Exercise goal: Update the stretch from the line containing "Find the location of a particular element." through the line containing "data-label: 35% is" by changing "Find the location of" to "Locate the position of", leaving all else as it stands, and return only those lines.

Stored data entries:
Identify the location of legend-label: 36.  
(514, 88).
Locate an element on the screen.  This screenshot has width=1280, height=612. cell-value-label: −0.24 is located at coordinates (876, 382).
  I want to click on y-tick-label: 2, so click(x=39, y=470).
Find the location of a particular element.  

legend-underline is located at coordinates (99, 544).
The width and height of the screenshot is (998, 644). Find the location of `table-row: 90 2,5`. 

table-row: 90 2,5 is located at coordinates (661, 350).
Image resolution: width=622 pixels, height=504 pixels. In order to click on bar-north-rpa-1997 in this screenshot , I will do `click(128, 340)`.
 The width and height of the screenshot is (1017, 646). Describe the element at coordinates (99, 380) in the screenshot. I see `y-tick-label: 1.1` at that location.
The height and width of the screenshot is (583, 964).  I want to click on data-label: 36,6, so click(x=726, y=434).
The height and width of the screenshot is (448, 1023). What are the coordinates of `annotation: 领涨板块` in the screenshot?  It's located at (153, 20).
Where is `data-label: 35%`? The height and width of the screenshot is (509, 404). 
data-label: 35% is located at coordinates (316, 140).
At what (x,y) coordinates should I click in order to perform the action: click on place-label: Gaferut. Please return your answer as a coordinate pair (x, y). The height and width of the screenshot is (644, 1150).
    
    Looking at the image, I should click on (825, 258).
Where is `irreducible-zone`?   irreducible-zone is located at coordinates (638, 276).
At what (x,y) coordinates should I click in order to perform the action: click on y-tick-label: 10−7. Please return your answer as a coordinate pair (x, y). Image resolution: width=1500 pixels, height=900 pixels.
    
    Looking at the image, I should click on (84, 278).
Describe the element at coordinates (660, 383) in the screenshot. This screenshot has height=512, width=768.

Exercise answer:
Locate the position of a particular element.  

legend-underline is located at coordinates (99, 544).
The width and height of the screenshot is (998, 644). Locate the position of `table-row: 90 2,5`. 

table-row: 90 2,5 is located at coordinates (661, 350).
Image resolution: width=622 pixels, height=504 pixels. In order to click on bar-north-rpa-1997 in this screenshot , I will do `click(128, 340)`.
 The width and height of the screenshot is (1017, 646). Describe the element at coordinates (99, 380) in the screenshot. I see `y-tick-label: 1.1` at that location.
The height and width of the screenshot is (583, 964).  I want to click on data-label: 36,6, so click(x=726, y=434).
The height and width of the screenshot is (448, 1023). What are the coordinates of `annotation: 领涨板块` in the screenshot?  It's located at (153, 20).
Where is `data-label: 35%`? The height and width of the screenshot is (509, 404). 
data-label: 35% is located at coordinates (316, 140).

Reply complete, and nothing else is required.